[Provided data]
Content starts
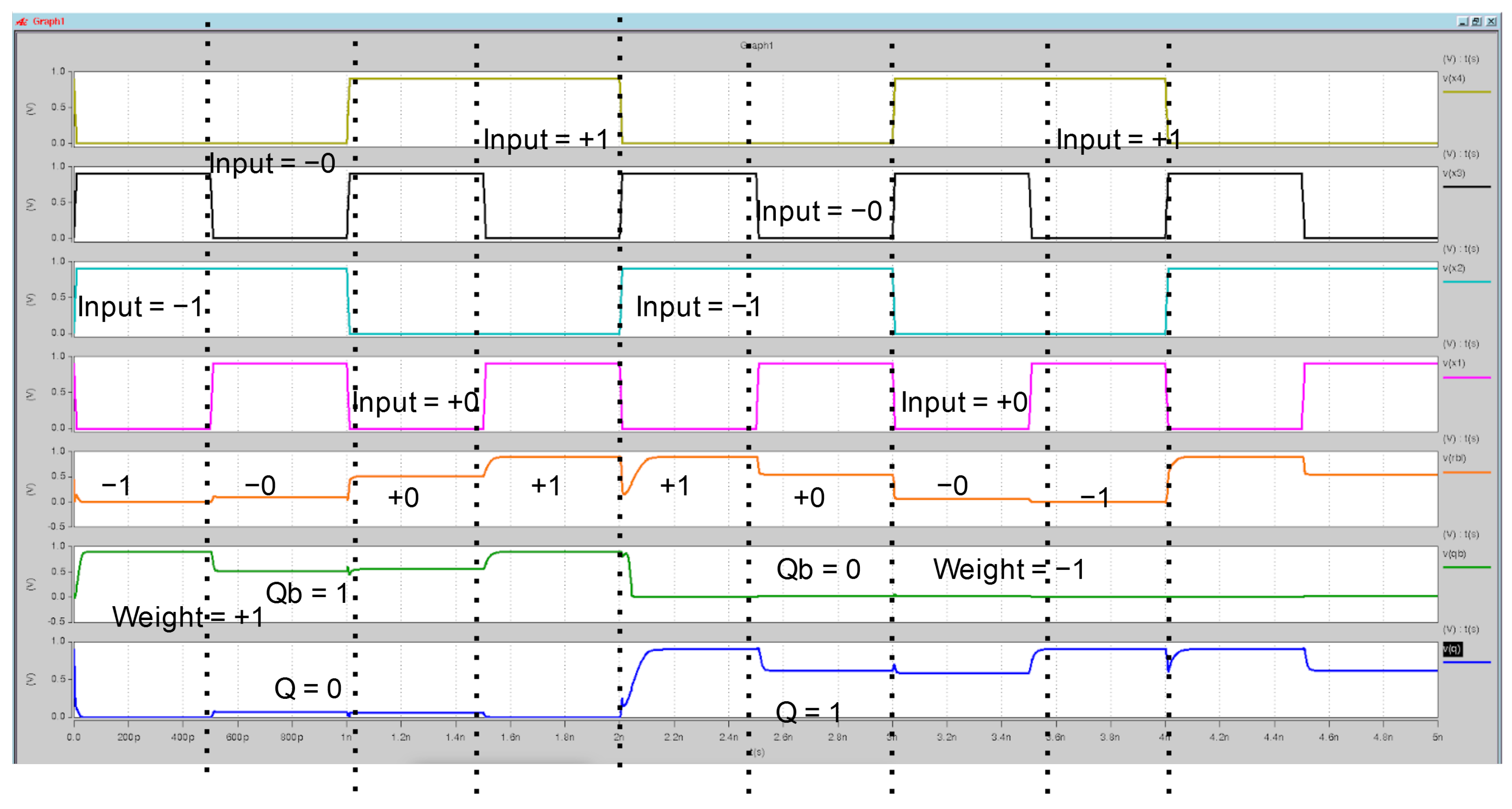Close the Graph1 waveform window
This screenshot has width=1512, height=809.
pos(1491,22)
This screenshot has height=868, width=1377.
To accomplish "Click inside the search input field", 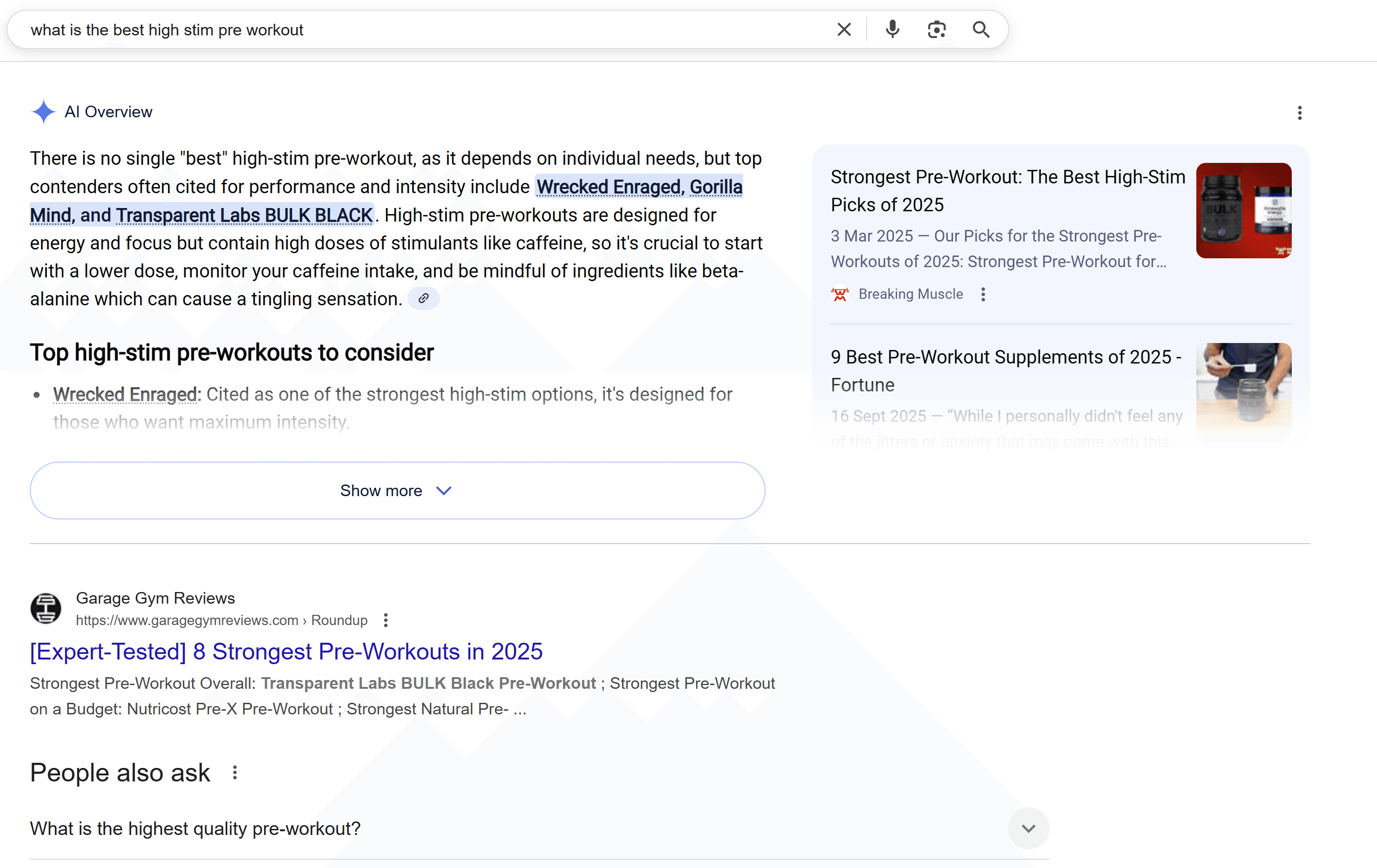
Content ends
Content starts
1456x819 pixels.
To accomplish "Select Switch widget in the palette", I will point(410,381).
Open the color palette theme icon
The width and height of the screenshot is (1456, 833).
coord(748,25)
Content ends
Content starts
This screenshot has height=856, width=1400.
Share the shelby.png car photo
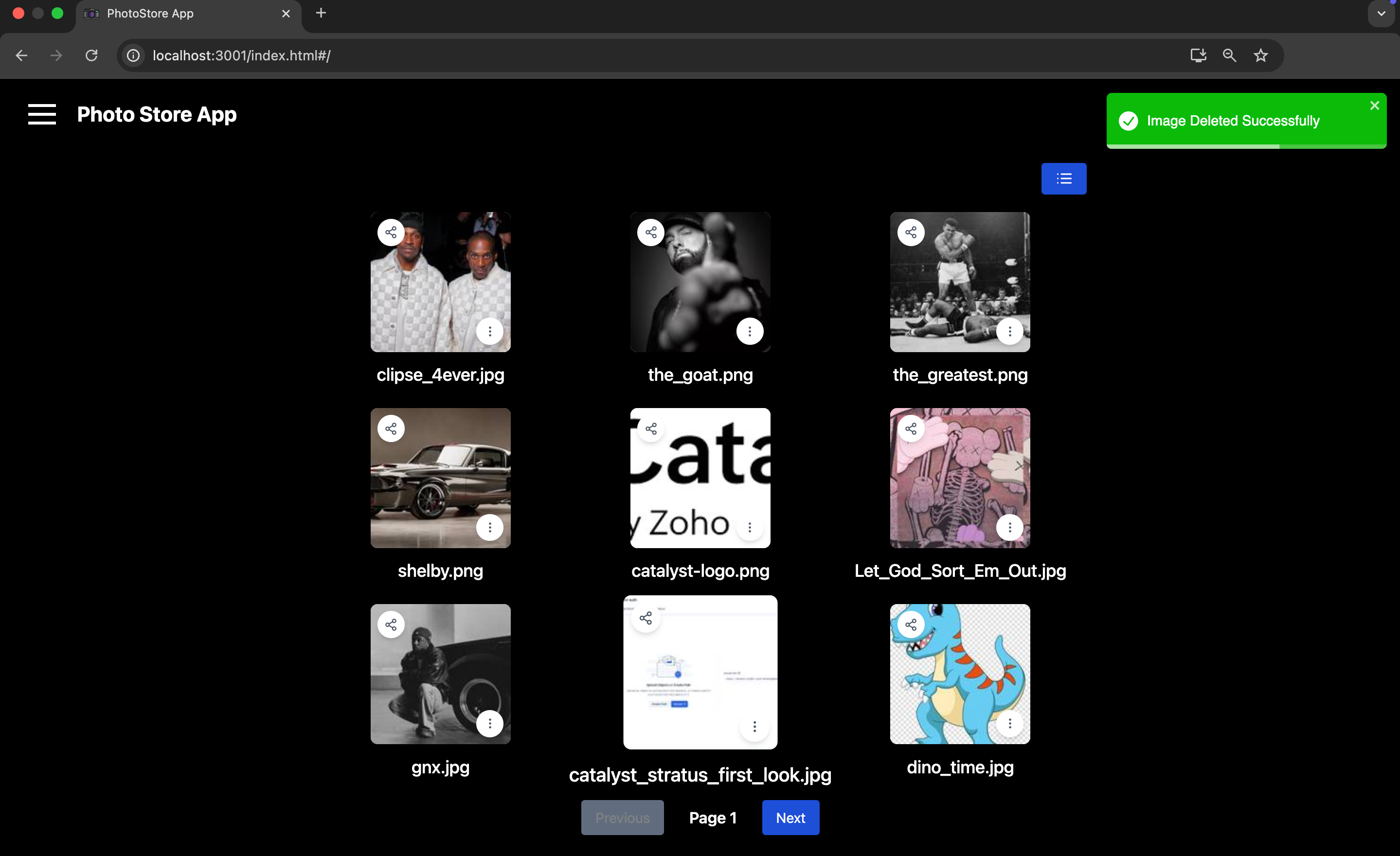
Content ends
[Problem details]
Search the data for "palette". Copy every matching line.

[Task answer]
To accomplish "Select Switch widget in the palette", I will point(410,381).
Open the color palette theme icon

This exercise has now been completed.